____ DATASET CONTENT
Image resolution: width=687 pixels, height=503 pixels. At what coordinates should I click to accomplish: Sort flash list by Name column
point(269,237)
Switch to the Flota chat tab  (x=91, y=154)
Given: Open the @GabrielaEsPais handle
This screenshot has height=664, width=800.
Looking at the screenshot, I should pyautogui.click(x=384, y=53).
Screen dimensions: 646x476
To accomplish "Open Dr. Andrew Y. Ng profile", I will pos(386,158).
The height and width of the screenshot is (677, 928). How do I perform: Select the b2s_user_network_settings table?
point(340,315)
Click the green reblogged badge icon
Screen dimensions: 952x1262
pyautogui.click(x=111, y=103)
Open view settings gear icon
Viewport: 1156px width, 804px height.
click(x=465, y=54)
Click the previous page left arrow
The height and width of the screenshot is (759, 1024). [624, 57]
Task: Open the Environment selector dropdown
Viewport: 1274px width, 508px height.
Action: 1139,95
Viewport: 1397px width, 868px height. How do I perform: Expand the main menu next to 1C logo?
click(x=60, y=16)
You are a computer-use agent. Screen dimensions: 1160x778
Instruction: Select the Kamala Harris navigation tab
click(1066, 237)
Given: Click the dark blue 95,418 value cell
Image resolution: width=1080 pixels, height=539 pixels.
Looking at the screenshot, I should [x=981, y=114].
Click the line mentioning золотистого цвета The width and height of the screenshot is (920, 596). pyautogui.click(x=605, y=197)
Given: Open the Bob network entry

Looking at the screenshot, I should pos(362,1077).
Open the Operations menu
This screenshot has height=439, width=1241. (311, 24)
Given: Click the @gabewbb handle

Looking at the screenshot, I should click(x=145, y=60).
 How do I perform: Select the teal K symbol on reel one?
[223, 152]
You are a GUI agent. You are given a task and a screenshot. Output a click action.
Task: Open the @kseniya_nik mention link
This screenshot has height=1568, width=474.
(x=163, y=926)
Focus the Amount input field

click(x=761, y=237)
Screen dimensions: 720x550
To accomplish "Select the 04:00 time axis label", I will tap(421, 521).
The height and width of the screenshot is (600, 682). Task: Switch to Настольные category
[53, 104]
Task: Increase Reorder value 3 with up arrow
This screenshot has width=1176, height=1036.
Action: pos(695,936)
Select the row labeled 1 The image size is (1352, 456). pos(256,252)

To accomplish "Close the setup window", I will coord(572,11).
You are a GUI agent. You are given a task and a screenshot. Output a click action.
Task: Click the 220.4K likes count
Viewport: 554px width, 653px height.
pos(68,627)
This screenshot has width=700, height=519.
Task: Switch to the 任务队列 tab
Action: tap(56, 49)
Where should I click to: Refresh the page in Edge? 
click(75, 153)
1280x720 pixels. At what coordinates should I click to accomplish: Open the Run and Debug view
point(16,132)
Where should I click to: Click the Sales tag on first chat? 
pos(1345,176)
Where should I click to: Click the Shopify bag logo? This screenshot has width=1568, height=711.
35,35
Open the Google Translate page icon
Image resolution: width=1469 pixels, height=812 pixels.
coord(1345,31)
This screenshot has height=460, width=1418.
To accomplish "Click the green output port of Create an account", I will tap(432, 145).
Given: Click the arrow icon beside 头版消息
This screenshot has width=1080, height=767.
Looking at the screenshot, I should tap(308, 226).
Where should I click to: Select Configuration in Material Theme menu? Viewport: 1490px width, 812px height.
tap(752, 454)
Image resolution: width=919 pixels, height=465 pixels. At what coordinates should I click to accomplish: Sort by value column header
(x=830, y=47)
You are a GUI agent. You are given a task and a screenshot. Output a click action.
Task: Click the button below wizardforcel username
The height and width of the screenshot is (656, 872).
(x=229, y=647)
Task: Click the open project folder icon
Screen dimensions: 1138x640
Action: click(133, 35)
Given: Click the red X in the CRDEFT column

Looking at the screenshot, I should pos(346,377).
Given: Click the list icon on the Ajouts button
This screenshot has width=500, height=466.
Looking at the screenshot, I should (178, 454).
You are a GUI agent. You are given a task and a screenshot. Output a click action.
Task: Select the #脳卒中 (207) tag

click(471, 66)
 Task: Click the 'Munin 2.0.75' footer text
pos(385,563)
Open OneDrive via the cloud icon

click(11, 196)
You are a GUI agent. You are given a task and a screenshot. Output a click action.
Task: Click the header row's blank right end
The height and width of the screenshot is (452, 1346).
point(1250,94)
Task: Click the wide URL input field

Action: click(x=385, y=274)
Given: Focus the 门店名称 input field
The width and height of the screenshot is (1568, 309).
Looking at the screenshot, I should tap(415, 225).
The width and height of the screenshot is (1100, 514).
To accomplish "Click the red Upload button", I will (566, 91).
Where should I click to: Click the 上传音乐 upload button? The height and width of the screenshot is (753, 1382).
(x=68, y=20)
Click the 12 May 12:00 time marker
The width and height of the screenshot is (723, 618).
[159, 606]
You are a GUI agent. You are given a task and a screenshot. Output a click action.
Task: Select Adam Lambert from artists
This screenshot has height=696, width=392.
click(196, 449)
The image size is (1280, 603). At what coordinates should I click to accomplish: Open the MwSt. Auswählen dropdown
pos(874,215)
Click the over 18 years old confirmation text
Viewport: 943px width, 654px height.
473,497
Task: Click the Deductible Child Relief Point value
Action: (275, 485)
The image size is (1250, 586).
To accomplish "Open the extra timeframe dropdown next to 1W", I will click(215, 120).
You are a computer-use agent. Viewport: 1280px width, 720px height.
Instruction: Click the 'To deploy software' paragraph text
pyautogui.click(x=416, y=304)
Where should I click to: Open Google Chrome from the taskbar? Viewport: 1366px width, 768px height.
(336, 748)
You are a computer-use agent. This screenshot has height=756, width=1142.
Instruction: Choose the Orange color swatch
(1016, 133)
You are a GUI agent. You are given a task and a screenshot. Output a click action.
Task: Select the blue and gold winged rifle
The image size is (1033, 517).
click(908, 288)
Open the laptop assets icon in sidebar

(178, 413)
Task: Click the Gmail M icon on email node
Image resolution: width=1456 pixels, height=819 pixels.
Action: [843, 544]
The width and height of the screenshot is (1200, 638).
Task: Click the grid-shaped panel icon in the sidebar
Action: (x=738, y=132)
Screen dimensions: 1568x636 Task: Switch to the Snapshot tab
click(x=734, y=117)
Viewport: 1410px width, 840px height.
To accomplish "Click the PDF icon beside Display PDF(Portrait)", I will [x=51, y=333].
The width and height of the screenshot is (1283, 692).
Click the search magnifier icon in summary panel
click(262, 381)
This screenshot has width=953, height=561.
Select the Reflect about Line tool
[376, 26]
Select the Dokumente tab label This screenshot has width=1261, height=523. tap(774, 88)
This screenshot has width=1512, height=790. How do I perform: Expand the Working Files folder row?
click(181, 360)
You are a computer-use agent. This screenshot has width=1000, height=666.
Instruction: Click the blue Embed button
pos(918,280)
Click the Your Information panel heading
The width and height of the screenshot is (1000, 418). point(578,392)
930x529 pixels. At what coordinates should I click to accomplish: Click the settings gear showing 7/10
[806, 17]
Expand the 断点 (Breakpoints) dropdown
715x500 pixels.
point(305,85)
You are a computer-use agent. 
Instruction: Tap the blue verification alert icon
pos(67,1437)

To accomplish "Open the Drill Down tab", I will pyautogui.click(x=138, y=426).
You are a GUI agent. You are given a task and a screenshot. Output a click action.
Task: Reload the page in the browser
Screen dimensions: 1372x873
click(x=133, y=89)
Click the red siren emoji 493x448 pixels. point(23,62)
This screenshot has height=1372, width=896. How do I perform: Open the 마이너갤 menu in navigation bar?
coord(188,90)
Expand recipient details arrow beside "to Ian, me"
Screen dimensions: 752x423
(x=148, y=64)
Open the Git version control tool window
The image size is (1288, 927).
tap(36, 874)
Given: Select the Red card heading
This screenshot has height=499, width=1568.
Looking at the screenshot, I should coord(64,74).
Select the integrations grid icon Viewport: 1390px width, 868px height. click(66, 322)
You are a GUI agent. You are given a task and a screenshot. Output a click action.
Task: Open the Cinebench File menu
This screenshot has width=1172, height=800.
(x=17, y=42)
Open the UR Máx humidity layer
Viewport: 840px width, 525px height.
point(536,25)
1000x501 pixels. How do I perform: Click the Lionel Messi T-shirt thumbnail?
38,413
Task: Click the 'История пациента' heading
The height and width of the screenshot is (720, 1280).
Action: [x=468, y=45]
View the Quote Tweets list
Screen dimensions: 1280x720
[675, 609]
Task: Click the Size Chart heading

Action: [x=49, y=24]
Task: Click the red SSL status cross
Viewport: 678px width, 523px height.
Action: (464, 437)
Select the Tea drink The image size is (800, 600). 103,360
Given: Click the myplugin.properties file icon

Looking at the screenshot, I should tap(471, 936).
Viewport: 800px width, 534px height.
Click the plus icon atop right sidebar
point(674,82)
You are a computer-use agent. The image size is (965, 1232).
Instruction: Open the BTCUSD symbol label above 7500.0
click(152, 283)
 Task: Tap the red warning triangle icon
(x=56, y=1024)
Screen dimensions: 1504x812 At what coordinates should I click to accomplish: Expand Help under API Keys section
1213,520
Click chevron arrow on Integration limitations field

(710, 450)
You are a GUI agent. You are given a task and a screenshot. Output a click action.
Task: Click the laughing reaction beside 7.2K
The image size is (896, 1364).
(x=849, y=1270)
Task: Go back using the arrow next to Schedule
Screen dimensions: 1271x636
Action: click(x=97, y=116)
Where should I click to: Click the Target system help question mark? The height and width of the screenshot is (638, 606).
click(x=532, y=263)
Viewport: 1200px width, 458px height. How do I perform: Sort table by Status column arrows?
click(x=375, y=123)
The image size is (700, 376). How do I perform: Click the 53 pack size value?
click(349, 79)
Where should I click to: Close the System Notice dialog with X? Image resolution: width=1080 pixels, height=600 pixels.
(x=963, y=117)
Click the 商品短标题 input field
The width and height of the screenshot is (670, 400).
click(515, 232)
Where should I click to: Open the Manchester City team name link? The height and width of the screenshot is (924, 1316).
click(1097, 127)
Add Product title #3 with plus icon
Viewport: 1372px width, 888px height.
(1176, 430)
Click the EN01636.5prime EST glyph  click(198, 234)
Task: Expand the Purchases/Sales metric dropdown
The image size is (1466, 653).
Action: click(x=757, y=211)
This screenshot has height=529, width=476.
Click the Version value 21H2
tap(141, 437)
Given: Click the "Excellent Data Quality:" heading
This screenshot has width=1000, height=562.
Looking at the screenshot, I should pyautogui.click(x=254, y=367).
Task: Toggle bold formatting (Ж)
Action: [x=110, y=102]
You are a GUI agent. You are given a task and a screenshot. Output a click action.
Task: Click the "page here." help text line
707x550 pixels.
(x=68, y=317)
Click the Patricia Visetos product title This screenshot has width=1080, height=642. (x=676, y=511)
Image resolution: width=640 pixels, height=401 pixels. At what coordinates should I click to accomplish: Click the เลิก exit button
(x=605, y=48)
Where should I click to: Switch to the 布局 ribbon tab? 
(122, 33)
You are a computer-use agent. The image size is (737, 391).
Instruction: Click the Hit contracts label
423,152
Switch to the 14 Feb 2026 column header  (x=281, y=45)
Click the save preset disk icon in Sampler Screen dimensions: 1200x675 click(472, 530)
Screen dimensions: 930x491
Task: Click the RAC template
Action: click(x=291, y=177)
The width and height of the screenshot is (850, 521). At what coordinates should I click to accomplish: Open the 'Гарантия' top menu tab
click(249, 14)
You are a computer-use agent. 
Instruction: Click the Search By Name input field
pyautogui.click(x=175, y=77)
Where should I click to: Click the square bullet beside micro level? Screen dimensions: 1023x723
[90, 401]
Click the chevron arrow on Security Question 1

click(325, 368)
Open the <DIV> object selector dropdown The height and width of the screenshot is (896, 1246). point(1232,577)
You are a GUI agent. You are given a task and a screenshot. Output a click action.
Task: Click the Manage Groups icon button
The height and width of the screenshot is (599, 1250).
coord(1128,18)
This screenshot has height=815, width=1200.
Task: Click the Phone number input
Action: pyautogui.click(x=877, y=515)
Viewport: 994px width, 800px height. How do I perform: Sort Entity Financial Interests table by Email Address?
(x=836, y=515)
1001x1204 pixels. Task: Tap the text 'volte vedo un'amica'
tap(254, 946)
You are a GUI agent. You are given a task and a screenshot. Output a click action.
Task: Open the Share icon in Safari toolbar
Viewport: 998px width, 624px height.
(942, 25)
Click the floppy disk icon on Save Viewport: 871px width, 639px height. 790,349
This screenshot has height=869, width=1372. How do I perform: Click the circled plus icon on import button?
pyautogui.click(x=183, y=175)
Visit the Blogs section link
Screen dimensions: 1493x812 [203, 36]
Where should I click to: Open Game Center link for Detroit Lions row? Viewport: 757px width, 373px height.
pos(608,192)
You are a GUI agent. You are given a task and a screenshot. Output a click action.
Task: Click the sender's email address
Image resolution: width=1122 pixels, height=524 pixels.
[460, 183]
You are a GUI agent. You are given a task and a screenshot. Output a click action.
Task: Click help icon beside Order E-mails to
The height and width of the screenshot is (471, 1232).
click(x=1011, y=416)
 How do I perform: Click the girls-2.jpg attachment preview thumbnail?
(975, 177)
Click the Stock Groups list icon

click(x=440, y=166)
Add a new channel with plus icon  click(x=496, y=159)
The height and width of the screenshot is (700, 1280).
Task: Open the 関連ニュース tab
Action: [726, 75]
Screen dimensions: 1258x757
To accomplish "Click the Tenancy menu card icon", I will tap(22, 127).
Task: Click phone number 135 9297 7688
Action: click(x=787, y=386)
________
## [TO DO]
Could you restate, word for word, the lines above from the one with "Image resolution: width=1469" to the one with "Given: Click the arrow icon beside 头版消息", both included?

## [SOLUTION FOR THIS EXERCISE]
Image resolution: width=1469 pixels, height=812 pixels.
coord(1345,31)
This screenshot has height=460, width=1418.
To accomplish "Click the green output port of Create an account", I will tap(432, 145).
Given: Click the arrow icon beside 头版消息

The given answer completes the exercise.